Lady Countess Rothes was the husband of Norman Evelyn Leslie (19th Earl of Rothes). Best known as a Titanic survivor, 33-year-old Rothes and her cousin boarded lifeboat 8. Thomas William Jones, the seaman in charge of the boat, remarked on Rothes outspoken and take-charge quality, stating, “she had a lot to say, so I put her to steering the boat.” Rothes headed the tiller for most of the night.
The RNLI Fraserburgh Lifeboat introduced to service in 1915 was named "Lady Rothes" by the Countess herself. The lifeboat was provided out of a gift from Mr Dyer-Edwardes, father of the Countess in gratitude for the saving of lives at sea.
GLENRAVEL, 1,092/1906, Antrim Iron Ore Co, Belfast-reg, 14 crew, Mr A Cameron, Belfast for Leith with 800t iron ore and general cargo.
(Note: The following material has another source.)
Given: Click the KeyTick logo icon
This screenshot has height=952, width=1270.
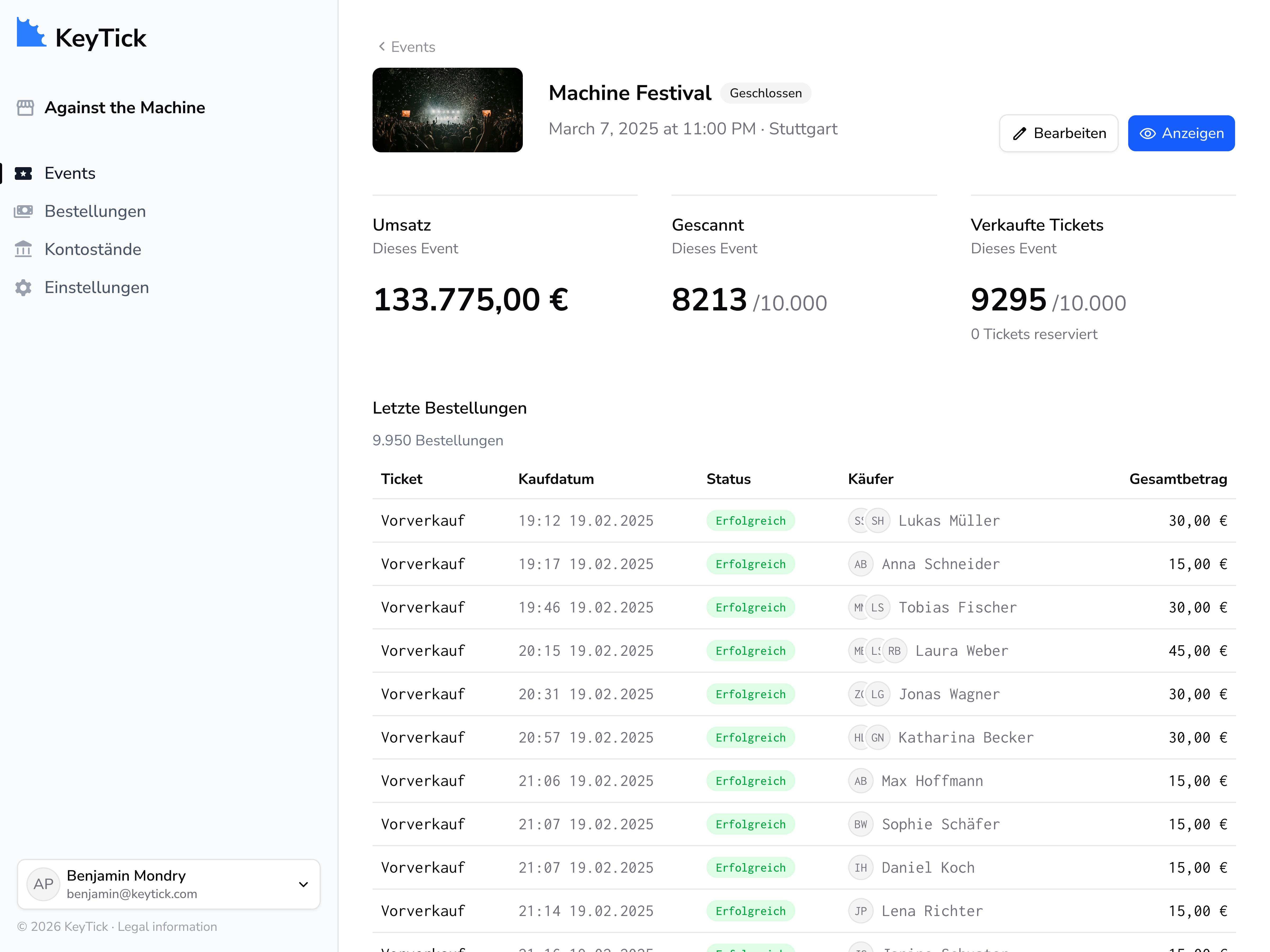Looking at the screenshot, I should (30, 33).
U.17 approached around 0650 from two miles distant, Glenravel headed for the nearest land at top speed, from 0700 for the next hour several shells fell close until the U-boat came up within a quarter mile, ship stopped, crew took to the boats and Germans went alongside. Explosive scuttling charges placed below decks and Glenravel slowly sank stern first at 1025, 25 miles N of Kinnairds Head, Fraserburgh (L/wi - 12 miles NNE of, in 57.54N, 01.53W); crew headed for shore, met and taken in tow by Fraserburgh lifeboat Lady Rothes, landed at Fraserburgh.
I do appreciate that the Germans on the U boat waited till the crew got off the Glenravel and into lifeboats or similar and then scuttled the main ship. Then it was up to the brave crew of the lifeboat Lady Rothes to rescue the sailors. Not knowing if bombs would then be aimed at them. Pity that sort of humanity does not prevail in todays warfare where everything and everyone is destroyed, children, and all.
I was approached some time ago with the possibility of Fraserburgh's story of the First World War lifeboat rescue and was more than happy to promise the Museum of Scottish Lighthouses would be honoured to hold the exhibition. And Fraserburgh's story was chosen. So 2015, if I am spared, we will be hosting the exhibition. I also hope that all the artists in the Broch will be doing their bit to portray the brave men and women volunteers who risk their lives to rescue anyone at risk in or on the sea.